El clima político en Maipú sumó un nuevo capítulo de tensión tras el procesamiento del exintendente radical Matías Rappallini y de la actual intendenta interina Lorena Otermín, en una causa que investiga presunto fraude electoral durante los comicios de 2019.
La resolución fue firmada por el juez federal Alejo Ramos Padilla, titular del Juzgado Federal N°1 de La Plata, quien consideró que existieron acciones coordinadas para retener documentos de identidad e impedir el voto de vecinos, en una elección que terminó con una diferencia mínima.
Según la investigación, al menos 27 personas habrían sido privadas de votar luego de entregar sus DNI bajo engaño. El expediente señala además que, en algunos casos, los documentos habrían sido devueltos a cambio de dinero, alimentos u otros bienes, en un esquema que habría apuntado principalmente a sectores en situación de vulnerabilidad.
El trasfondo no es menor. Aquella elección quedó en la historia local por su paridad extrema: Rappallini se impuso con 4.212 votos frente a los 4.163 del entonces candidato del Frente de Todos, Facundo Coudannes. Apenas 49 sufragios que hoy vuelven al centro de la escena judicial.
En el mismo fallo, el magistrado dictó la falta de mérito para un jefe policial y sobreseyó a otro de los implicados, mientras que la causa ya arrastra antecedentes con procesamientos a empleados municipales entre 2022 y 2023. Incluso, la Cámara Nacional Electoral había señalado la existencia de un mecanismo organizado para incidir en el proceso electoral.
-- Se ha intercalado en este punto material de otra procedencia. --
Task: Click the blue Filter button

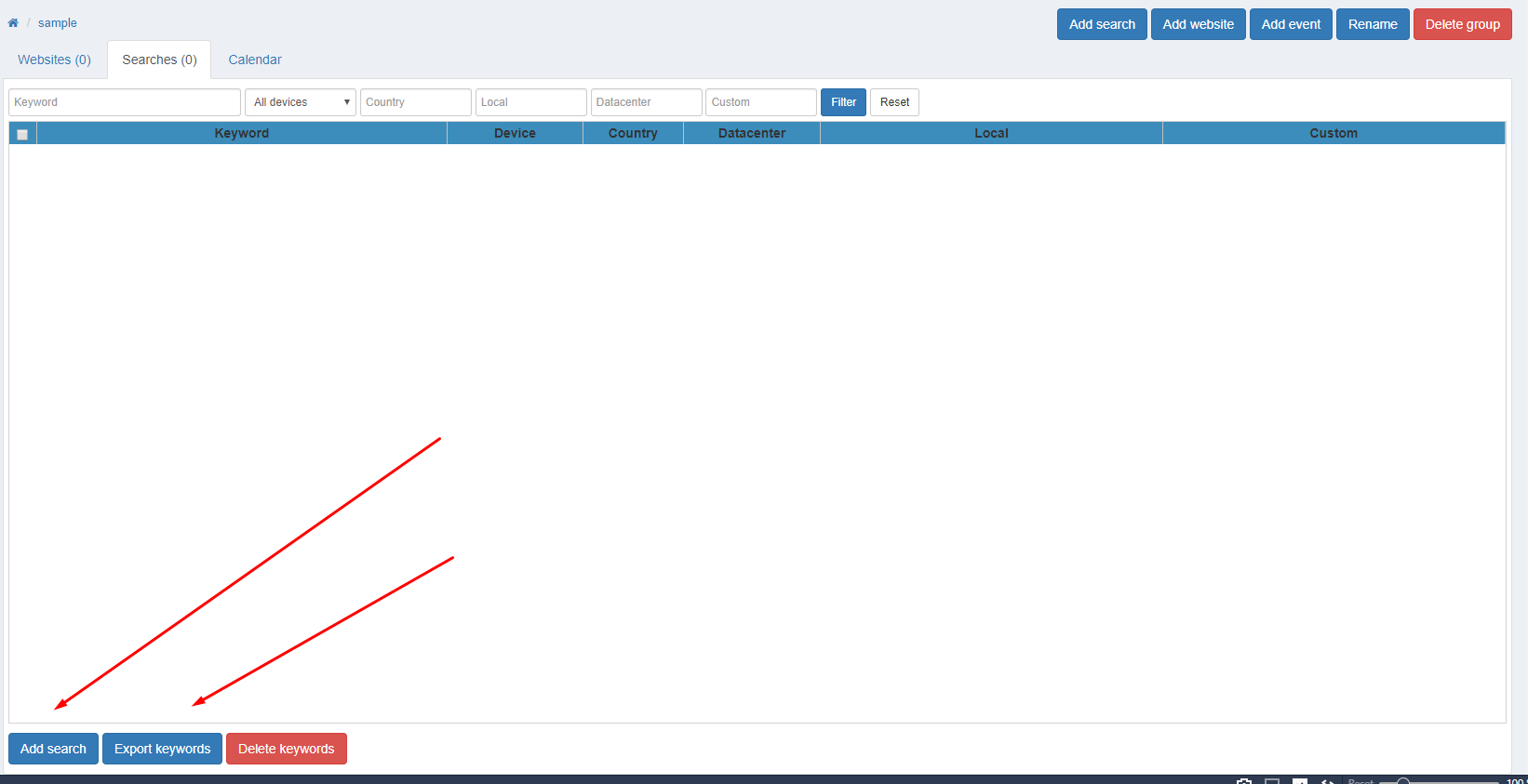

El expediente sigue bajo la órbita del Ministerio Público Fiscal y ya tuvo un pedido de elevación a juicio en 2025, con nuevas indagatorias impulsadas este año para ampliar responsabilidades.
En paralelo, el dato político agrega ruido: Rappallini está de licencia desde 2024 y fue reemplazado por Otermín, quien ahora también quedó alcanzada por la decisión judicial. Todo ocurre pese a que el dirigente radical había logrado en 2023 su tercer mandato consecutivo, en un distrito que vuelve a quedar bajo la lupa.